**EXERCISE DESCRIPTION**:
All of the data below is to be copied exactly.
EXERCISE DATA below:
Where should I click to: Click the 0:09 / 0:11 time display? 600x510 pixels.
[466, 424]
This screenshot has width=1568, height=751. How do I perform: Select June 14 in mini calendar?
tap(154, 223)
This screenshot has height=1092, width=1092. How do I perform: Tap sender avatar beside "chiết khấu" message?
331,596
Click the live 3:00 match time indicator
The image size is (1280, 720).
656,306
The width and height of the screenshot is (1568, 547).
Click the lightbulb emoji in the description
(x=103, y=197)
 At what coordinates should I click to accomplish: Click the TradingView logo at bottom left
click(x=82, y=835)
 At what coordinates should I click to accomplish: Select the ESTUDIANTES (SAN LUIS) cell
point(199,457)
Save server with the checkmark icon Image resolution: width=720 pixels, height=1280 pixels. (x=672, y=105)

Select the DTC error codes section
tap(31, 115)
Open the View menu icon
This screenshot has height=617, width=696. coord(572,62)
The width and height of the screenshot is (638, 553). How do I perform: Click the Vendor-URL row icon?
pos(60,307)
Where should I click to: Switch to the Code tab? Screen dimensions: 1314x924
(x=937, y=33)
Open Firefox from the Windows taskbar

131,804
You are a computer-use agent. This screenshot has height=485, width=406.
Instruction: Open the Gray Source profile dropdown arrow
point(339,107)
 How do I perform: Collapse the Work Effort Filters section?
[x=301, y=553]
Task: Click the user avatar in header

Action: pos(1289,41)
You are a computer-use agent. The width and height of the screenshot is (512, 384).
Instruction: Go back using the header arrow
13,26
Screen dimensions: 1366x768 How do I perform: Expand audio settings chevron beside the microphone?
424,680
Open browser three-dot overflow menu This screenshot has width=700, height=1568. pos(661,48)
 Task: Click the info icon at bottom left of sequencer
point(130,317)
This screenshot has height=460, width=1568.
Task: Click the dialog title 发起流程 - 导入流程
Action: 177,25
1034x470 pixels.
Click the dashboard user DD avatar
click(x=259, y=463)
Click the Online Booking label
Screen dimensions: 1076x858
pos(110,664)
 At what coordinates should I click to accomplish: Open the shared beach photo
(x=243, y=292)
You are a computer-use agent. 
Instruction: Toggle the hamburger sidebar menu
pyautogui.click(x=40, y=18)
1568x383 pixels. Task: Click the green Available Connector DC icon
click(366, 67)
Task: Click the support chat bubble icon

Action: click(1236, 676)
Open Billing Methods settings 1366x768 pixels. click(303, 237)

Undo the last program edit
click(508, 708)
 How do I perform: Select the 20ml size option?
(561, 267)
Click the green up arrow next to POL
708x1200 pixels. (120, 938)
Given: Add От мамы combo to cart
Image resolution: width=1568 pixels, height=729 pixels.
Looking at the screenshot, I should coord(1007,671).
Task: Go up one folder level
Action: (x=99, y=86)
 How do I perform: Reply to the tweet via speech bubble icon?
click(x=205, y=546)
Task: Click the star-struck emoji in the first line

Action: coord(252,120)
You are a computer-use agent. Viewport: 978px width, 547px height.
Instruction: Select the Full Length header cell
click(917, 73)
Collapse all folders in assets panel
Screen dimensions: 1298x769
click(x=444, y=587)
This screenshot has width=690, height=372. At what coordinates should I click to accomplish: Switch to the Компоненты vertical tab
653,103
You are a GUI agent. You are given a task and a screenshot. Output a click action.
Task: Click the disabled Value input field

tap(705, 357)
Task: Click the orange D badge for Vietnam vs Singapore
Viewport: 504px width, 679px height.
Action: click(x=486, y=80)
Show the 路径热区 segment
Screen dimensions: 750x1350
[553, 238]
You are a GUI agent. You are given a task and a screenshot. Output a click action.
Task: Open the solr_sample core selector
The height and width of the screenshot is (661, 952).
End of EXERCISE DATA.
**ANSWER FOR THE TASK**:
Where should I click to: Click the 0:09 / 0:11 time display? 600x510 pixels.
[466, 424]
This screenshot has width=1568, height=751. How do I perform: Select June 14 in mini calendar?
tap(154, 223)
This screenshot has height=1092, width=1092. How do I perform: Tap sender avatar beside "chiết khấu" message?
331,596
Click the live 3:00 match time indicator
The image size is (1280, 720).
656,306
The width and height of the screenshot is (1568, 547).
Click the lightbulb emoji in the description
(x=103, y=197)
 At what coordinates should I click to accomplish: Click the TradingView logo at bottom left
click(x=82, y=835)
 At what coordinates should I click to accomplish: Select the ESTUDIANTES (SAN LUIS) cell
point(199,457)
Save server with the checkmark icon Image resolution: width=720 pixels, height=1280 pixels. (x=672, y=105)

Select the DTC error codes section
tap(31, 115)
Open the View menu icon
This screenshot has height=617, width=696. coord(572,62)
The width and height of the screenshot is (638, 553). How do I perform: Click the Vendor-URL row icon?
pos(60,307)
Where should I click to: Switch to the Code tab? Screen dimensions: 1314x924
(x=937, y=33)
Open Firefox from the Windows taskbar

131,804
You are a computer-use agent. This screenshot has height=485, width=406.
Instruction: Open the Gray Source profile dropdown arrow
point(339,107)
 How do I perform: Collapse the Work Effort Filters section?
[x=301, y=553]
Task: Click the user avatar in header

Action: pos(1289,41)
You are a computer-use agent. The width and height of the screenshot is (512, 384).
Instruction: Go back using the header arrow
13,26
Screen dimensions: 1366x768 How do I perform: Expand audio settings chevron beside the microphone?
424,680
Open browser three-dot overflow menu This screenshot has width=700, height=1568. pos(661,48)
 Task: Click the info icon at bottom left of sequencer
point(130,317)
This screenshot has height=460, width=1568.
Task: Click the dialog title 发起流程 - 导入流程
Action: 177,25
1034x470 pixels.
Click the dashboard user DD avatar
click(x=259, y=463)
Click the Online Booking label
Screen dimensions: 1076x858
pos(110,664)
 At what coordinates should I click to accomplish: Open the shared beach photo
(x=243, y=292)
You are a computer-use agent. 
Instruction: Toggle the hamburger sidebar menu
pyautogui.click(x=40, y=18)
1568x383 pixels. Task: Click the green Available Connector DC icon
click(366, 67)
Task: Click the support chat bubble icon

Action: click(1236, 676)
Open Billing Methods settings 1366x768 pixels. click(303, 237)

Undo the last program edit
click(508, 708)
 How do I perform: Select the 20ml size option?
(561, 267)
Click the green up arrow next to POL
708x1200 pixels. (120, 938)
Given: Add От мамы combo to cart
Image resolution: width=1568 pixels, height=729 pixels.
Looking at the screenshot, I should coord(1007,671).
Task: Go up one folder level
Action: (x=99, y=86)
 How do I perform: Reply to the tweet via speech bubble icon?
click(x=205, y=546)
Task: Click the star-struck emoji in the first line

Action: coord(252,120)
You are a computer-use agent. Viewport: 978px width, 547px height.
Instruction: Select the Full Length header cell
click(917, 73)
Collapse all folders in assets panel
Screen dimensions: 1298x769
click(x=444, y=587)
This screenshot has width=690, height=372. At what coordinates should I click to accomplish: Switch to the Компоненты vertical tab
653,103
You are a GUI agent. You are given a task and a screenshot. Output a click action.
Task: Click the disabled Value input field

tap(705, 357)
Task: Click the orange D badge for Vietnam vs Singapore
Viewport: 504px width, 679px height.
Action: click(x=486, y=80)
Show the 路径热区 segment
Screen dimensions: 750x1350
[553, 238]
You are a GUI agent. You are given a task and a screenshot. Output a click action.
Task: Open the solr_sample core selector
The height and width of the screenshot is (661, 952).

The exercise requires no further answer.